# [WHAT THIS TASK INVOLVES]
Answer from the forum thread below, one line each:
(a) For how long does the first poster hope to visit Australia?
(b) How many days would the planned trip to Canada have lasted?
(c) What does JandE call the worst case scenario?

# Entry requirements question



## ohhelloworld (Jun 4, 2017)

Hello everyone,

I would love to visit Australia for 2-3 weeks this upcoming (European) winter, but have a travel history that makes me unsure whether I will be allowed to visit or not.

I worked illegally for a few months on the visa waiver program in the US in 2015 and eventually got "caught" at the airport after visiting family at home. I was there for a few years, on a student visa but when it ran out I wasnt ready to go home and got offered to work at a restaurant for a few hours a week. Stupid, I know, but at the time I didnt think too much of it.

I started a new job in the beginning of 2016 and am still working at the same company, so it's been about a year and a half. In November I tried to apply for a tourist visa so that I could go visit my friends, the officers that questioned me at the border said that it shouldn't be too much of a hassle to get one (yeah right...), but it got rejected. I changed my plans and booked a flight to Canada to meet my friends there instead, but they denied my travel authorization (I sent proof of employment, return flight, hotel confirmation etc). The trip would have been only 6 days long. I travel all the time on the weekends and went on longer trips during my vacation weeks last year. I have no intention to immigrate anywhere, I love my job and like being back with family and genuinely only want to travel the world.

I filled out the electronic travel questionaire and it got approved so I was wondering if anyone had heard stories or had experience with people being rejected at the border and sent back, like it happened to me in the US? I know that the US and Australia share immigration data but I'm not sure how it works, if my rejections will pop up on the screen once they swipe my passport?!

I'm 25, female, from Austria, with a job and enough funds.

Thanks so much for your help!


----------



## tijanaoc (Mar 13, 2017)

I can't answer your query but suggest you post this in the visas and immigration forum, since it is a visa related question.


----------



## JandE (Jul 17, 2015)

modifiedalpha said:


> What's the worst that can happen? They'll ask you a few questions and you tell the truth. Good luck!


The worst case scenario is to be refused entry and be returned home.

It does happen. And airline tickets, costs, etc., are wasted.

I would be tempted to check with the local embassy, and get clearance first, but then, I prefer to be safe than sorry.

# [INFORMATION SHOWN]
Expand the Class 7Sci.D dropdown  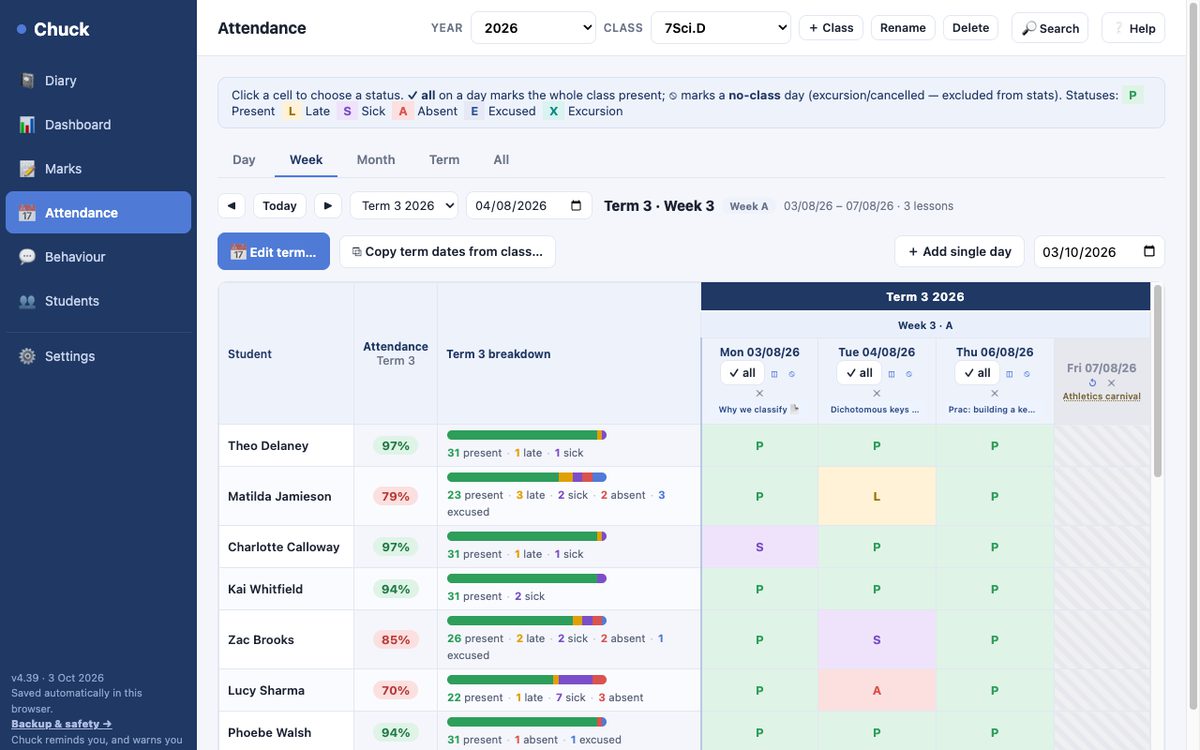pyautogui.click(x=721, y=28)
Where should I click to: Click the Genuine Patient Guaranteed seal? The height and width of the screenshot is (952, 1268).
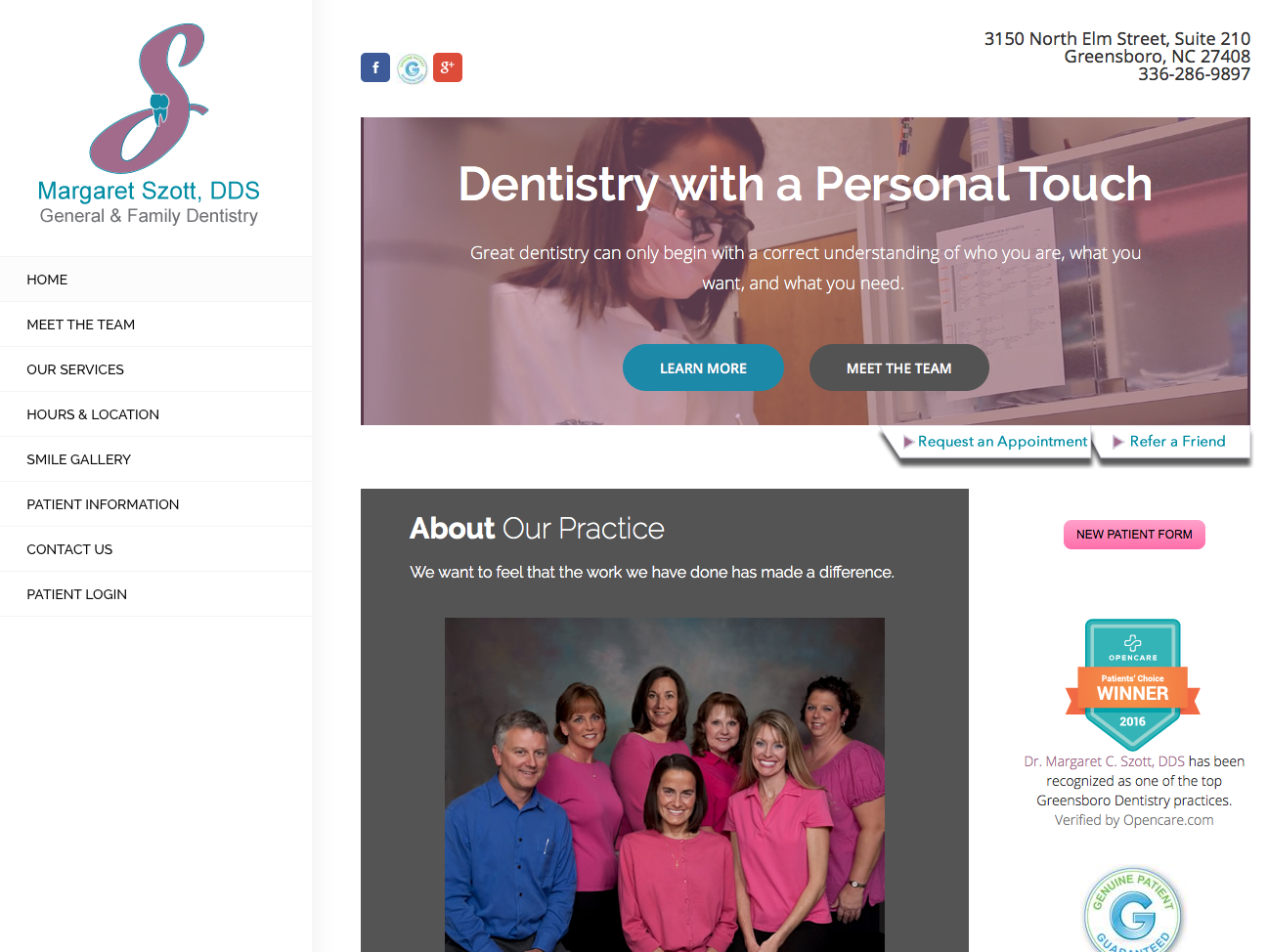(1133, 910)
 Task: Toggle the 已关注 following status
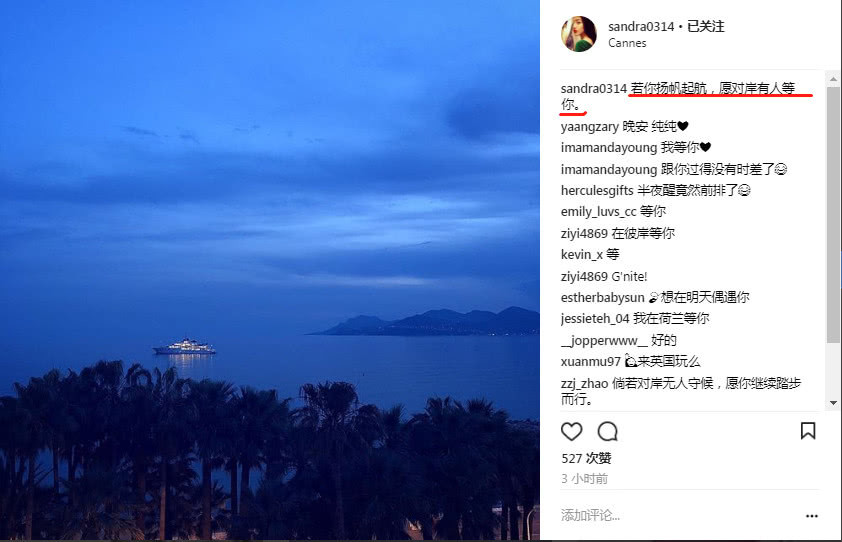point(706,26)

# [ANSWER]
(a) 2-3 weeks, during the upcoming (European) winter.
(b) 6 days.
(c) Being refused entry and returned home.